Наталья молчком поглядывала на старика, потом сказала:
— Трудно одному…
— Привык я.
— Сойтись бы вам с кем. Одиноких женщин разве мало?
— Оно конешно… — неопределенно ответил Афанасий.
— Сегодня с одной познакомилась, на ферме… Ладная такая, степенная. Работает — засмотришься.
«Никак о Шуре», — подумал Афанасий и затаился, вслушиваясь в Натальины слова.
— Тоже одинока, — продолжала Наталья. — С ней бы вам и сойтись, а? Умная, видать, женщина. Вы-то ее знаете, Александрой зовут.
— Как не знать, — тихо ответил старик. — Свои, чай… сельские. — А сам подумал о доярках: «Балаболки, раскудахтались, порассказали…»
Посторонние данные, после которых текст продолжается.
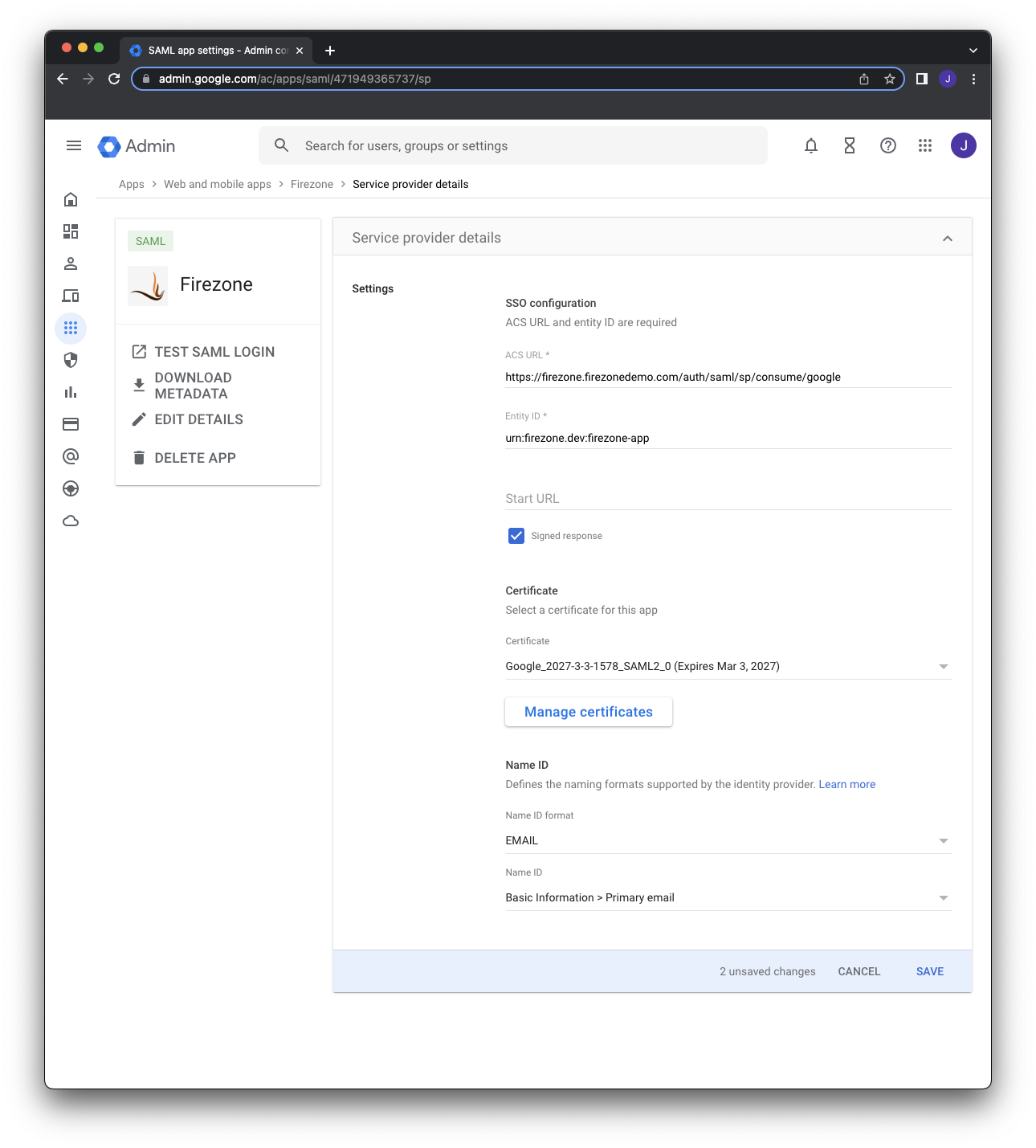This screenshot has height=1148, width=1036.
Task: Open the Dashboard panel from sidebar
Action: (x=71, y=231)
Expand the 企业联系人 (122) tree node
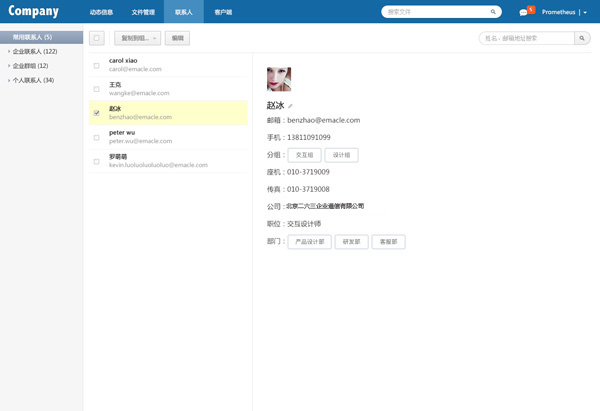Screen dimensions: 600x411 tap(9, 51)
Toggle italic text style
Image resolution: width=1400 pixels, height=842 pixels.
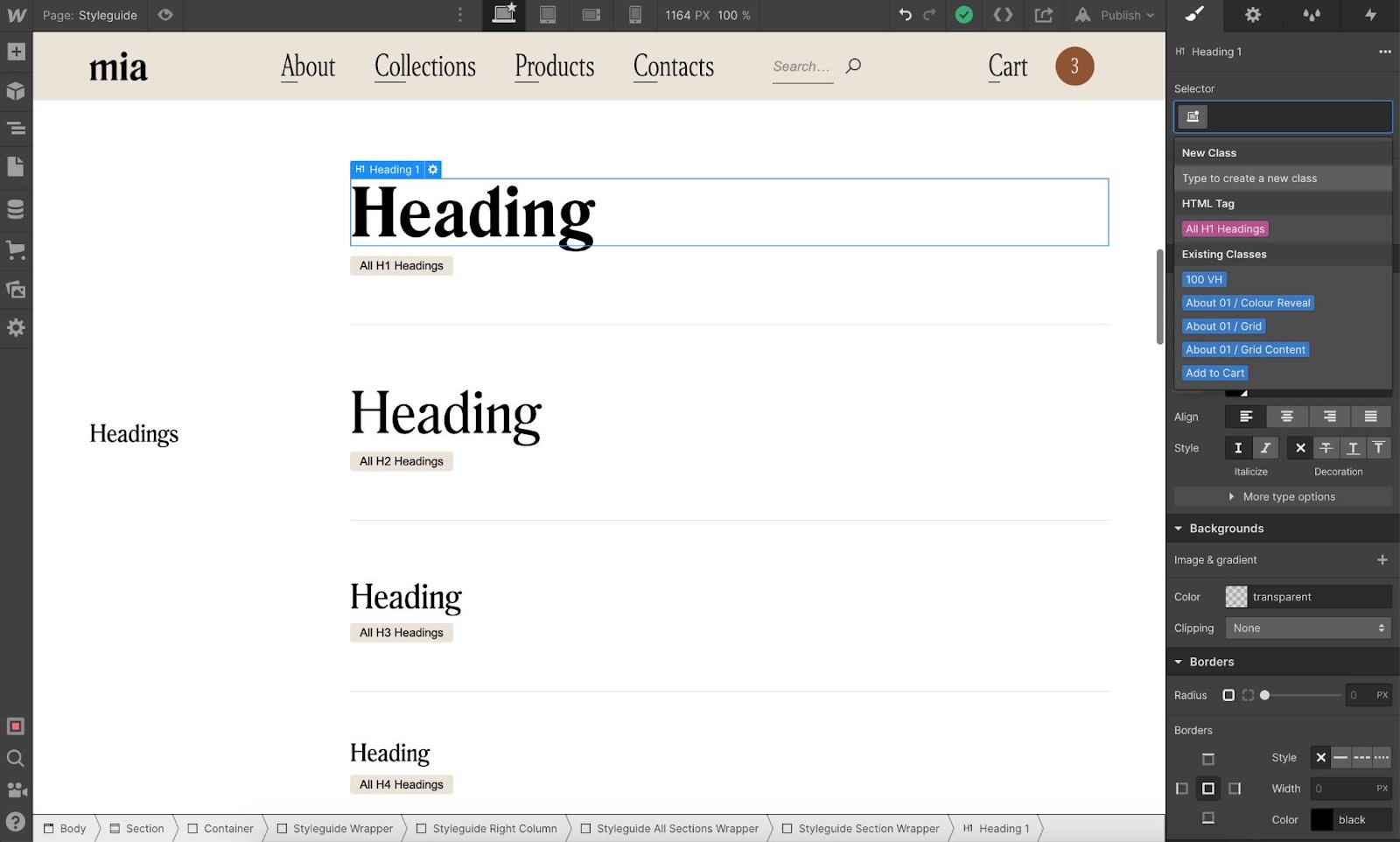click(1265, 448)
— Вот я и говорю: отчего бы вам не сойтись. — Наталья сделала вид, что ничего не знает об отношениях Афанасия и Шуры. Она искренне хотела добра им обоим, потому что видела, как неприкаян старик, как нелегко ему, а стало быть, нелегко и Щуре. — Вдвоем легче жить, — осторожно сказала она.
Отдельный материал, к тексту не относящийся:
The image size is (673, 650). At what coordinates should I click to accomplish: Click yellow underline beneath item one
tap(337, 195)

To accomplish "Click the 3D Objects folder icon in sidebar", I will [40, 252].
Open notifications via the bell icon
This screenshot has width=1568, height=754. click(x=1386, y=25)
Афанасию стала надоедать ее навязчивость. Ему бы оборвать ее, чтоб не совала нос куда не положено. Однако резкие обидные слова не шли на ум. Да и как нагрубишь, коль женщина горюет за него, переживает сердечно. Жалеючи его, старается. Афанасий скрыл раздражение и свел весь разговор в шутку.
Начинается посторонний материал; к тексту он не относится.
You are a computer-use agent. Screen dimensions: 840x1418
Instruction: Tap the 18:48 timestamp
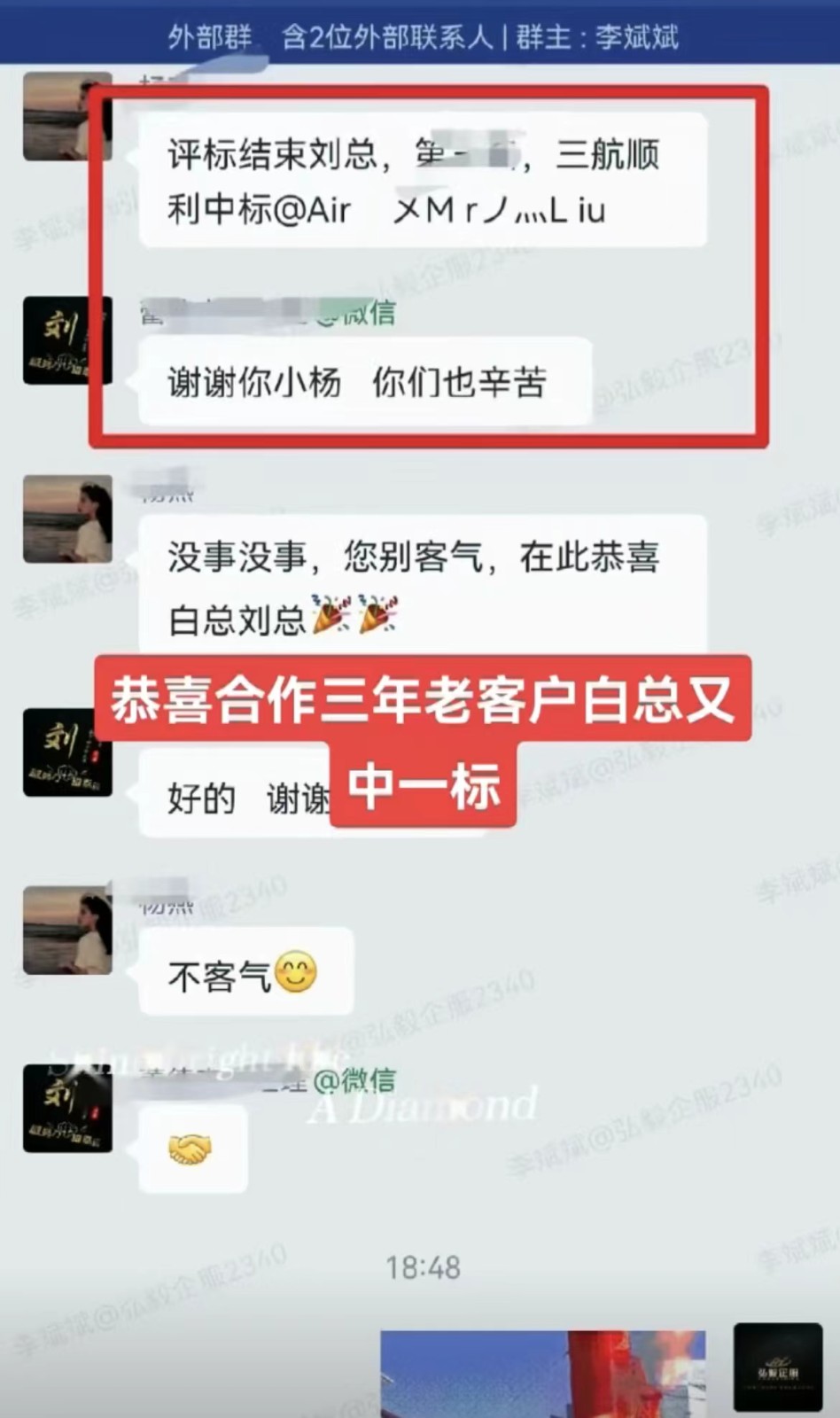424,1267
— Ничего не выйдет, Наташа.
— Почему?
— Для настоящей свадьбы нужны три свахи. Одной мало.
— Три-то зачем? — простодушно отозвалась женщина.
— По старинному обычаю положено. Одна сваха женихова, моя, стало быть. Другая — невестина, которая косы расчесывает. Ну а третья — пуховая.
— Какая? — Наталья удивленно вскинула брови.
— Постельная, иными словами. Которая молодых спать укладывает.
— Наговорите, Афанасий Матвеевич, — смутилась Наталья. — Я вам серьезно, а вы…
— А теперь, ежели серьезно, последи за огоньком, а я, пока жареха спеет, за мужиками съезжу. Проголодались, поди-ка…
Отгостевали на выселке все знакомцы и дружки Афанасия.
Иные по разу, иные и дважды наезжали порыбачить, уток пострелять, жили и по одному дню и по неделе.
Оставшись один, Афанасий занялся конопаткой избы. Не думал нынешней осенью заново пробивать пазы, да скукота и одиночество не позволили это дело оставить до грядущих времен.
Неделю почти пробивал щелястые пазы паклей. Смолистая липкая конопать, скрученная в тугой жгут, пружинила, с трудом вгонялась промеж пластин. Целыми днями окрестности односелка оглашались звонкими ударами деревянной колотушки, ошиненной по краям, чтоб не мочалилась вязкая древесина тутовника.
Каждое утро мимо избы проходили доярки. А с ними и Шура.
— Тепло загоняешь, дядь Афанасий? — озорно спрашивала какая-нибудь молодуха.